His political purpose served by words, Franklin Roosevelt did not have to rush into hasty deeds, was expected to let Congress take its time. And time is what Congress needs. With an unscientific patchwork of tax irritants already on the books, Congress’ real job was to overhaul the entire U. S. tax structure, revise it toward two simple objectives: maximum revenues and maximum production. Meanwhile, with the President’s untimely words in its ears, many a U. S. corporation recalled the last time it had “a steeply graduated excess-profits tax.” The memory was not pleasant.

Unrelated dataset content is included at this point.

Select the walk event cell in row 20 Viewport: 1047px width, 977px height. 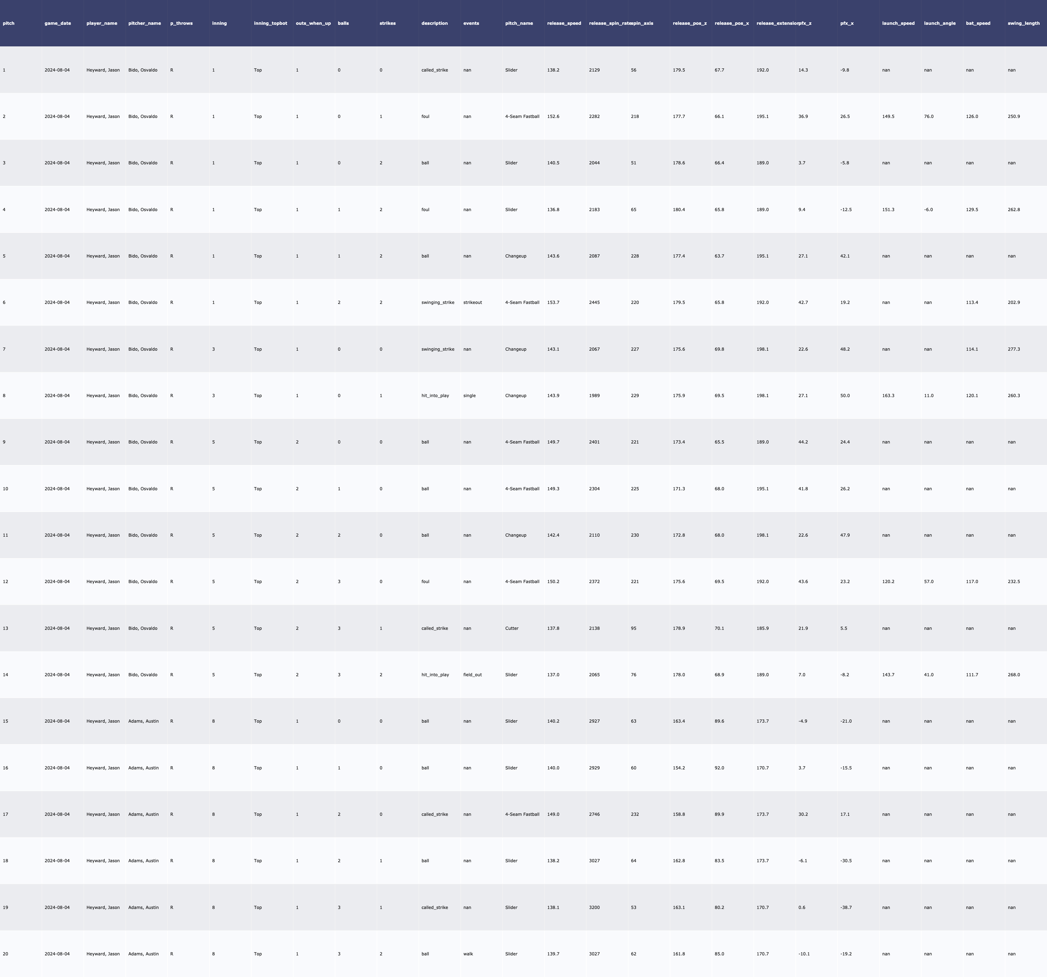click(x=468, y=954)
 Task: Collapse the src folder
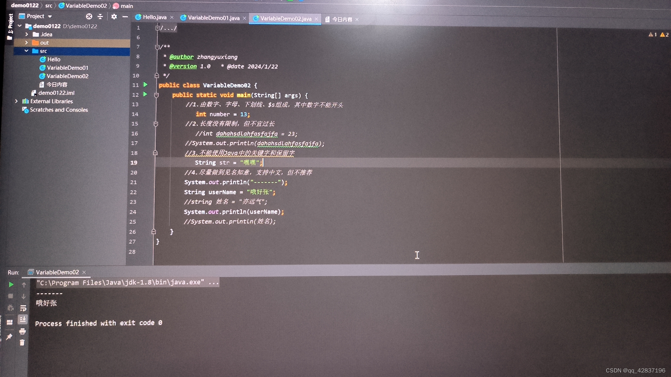point(27,51)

McAdoo’s Mistake. From the U. S. Treasury’s standpoint, the excess-profits tax of 1918 was a howling success. Together with the less lucrative war-profits tax, it raised $2,505,566,000 in its first year, was the Treasury’s all-time-record money raiser. But it was one of the most unpopular taxes levied in the U. S. since the Boston Tea Party. Years later William Gibbs McAdoo, whose job was to collect it, wrote: “The unpopularity of the bill . . . was undoubtedly the most potent factor in the defeat of the Democrats [in 1918]. We lost enough seats in Congress to give the Republicans a working majority.” For a decade the Bureau of Internal Revenue and Board of Tax Appeals were swamped with cases arising from the 1918 act. Vast sums (estimated at around $1,000,000,000) were refunded. Some cases are under litigation still.

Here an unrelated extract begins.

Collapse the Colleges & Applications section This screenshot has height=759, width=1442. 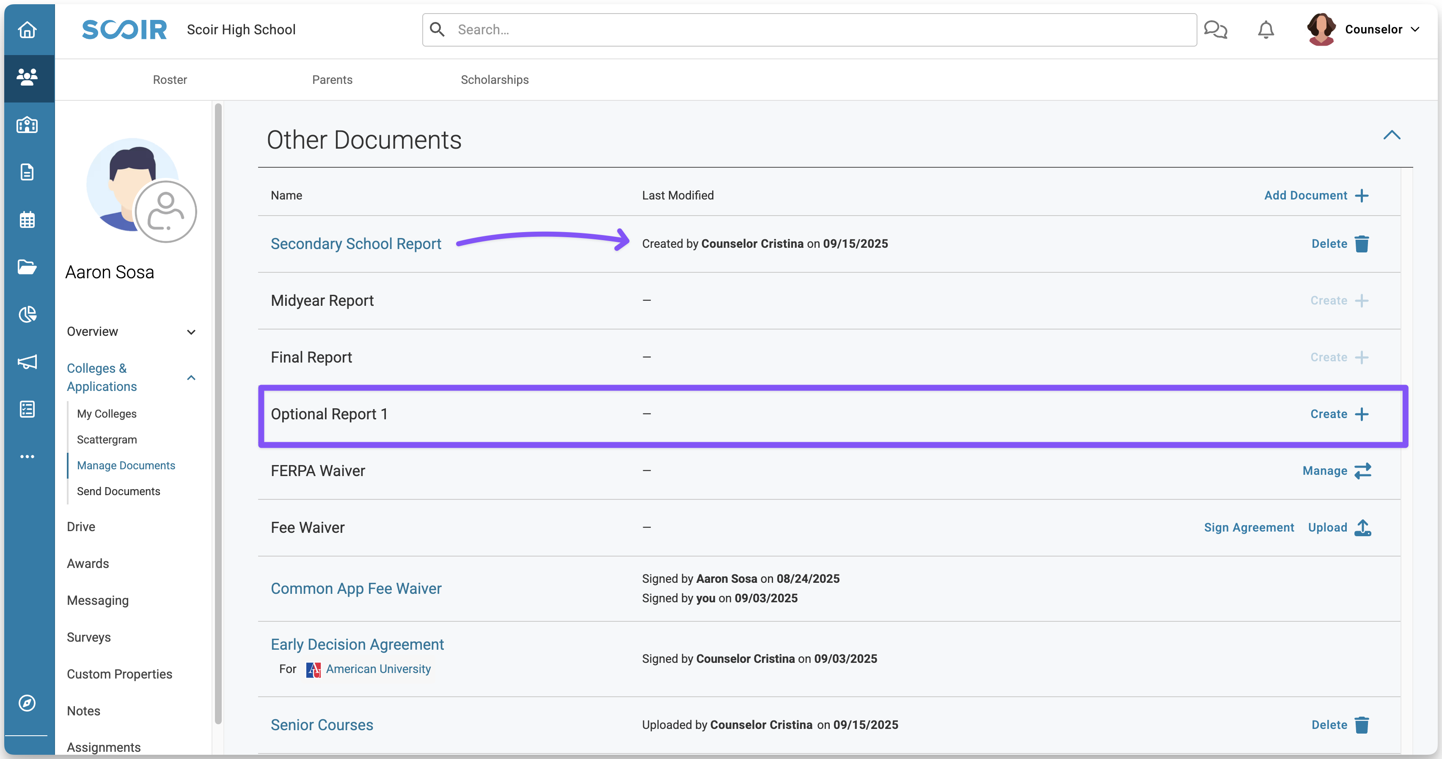click(191, 378)
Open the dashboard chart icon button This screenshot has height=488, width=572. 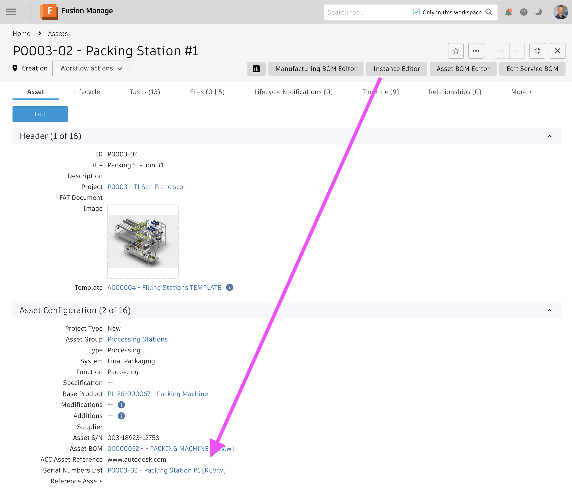(x=256, y=69)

The act’s chief fault was its crudeness. Its basic principle: any corporate earnings above 8% on invested capital were “excessive,” should be taxed at 30 or 65% (later reduced to 20 or 40%). This was in effect to treat all capital as though it bore the same risk, should earn the same return. But “invested capital,” an artificial concept, was only one among many income-producing factors. Results were a tragicomedy of discrimination. Small, growing, high-profit companies found themselves in higher tax brackets than mature, stabilized giants. Corporations with little capital other than their wits (advertising agencies, etc.) paid at higher rates than overcapitalized railroads. Firms of the same size in the same line of business paid widely differing rates on the same amount of profits.
Special provisions for cases of exceptional hardship merely added to the confusion. Most of the litigation centred around the complex problem of evaluating “invested capital.” Carter Glass, McAdoo’s successor, summarized the tax when he recommended its repeal in 1919: “It encourages wasteful expenditure, puts a premium on overcapitalization and a penalty on brains, energy and enterprise, discourages new ventures and confirms old ventures in their monopolies.”

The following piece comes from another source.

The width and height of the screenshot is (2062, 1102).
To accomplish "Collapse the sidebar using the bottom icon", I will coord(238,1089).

War Profits Too? Not to be confused with an excess-profits tax is a war-profits tax, also used in 1918. Its principle: to measure each corporation’s “standard” profits (average of several pre-war years) and tax everything it earns above that. This was especially hard on corporations with a poor pre-war earnings history. Looking back on the deficits of Depressions I and II, many a U. S. businessman took no comfort last week in the thought that this tax, too, might be revived. The U. S. Chamber of Commerce thumbed down both taxes, suggested that ordinary income taxes on a growing volume of business should keep the Treasury satisfied.
But that is not likely to satisfy Franklin Roosevelt, who has supported measures calling for $10,000,000,000 of new expenditures in the last two months and is resolved to make no war millionaires. Best hope for businessmen last week: that he would give his Treasury experts time to overhaul all sources of revenue, devise a new tax structure that would both raise money and encourage production.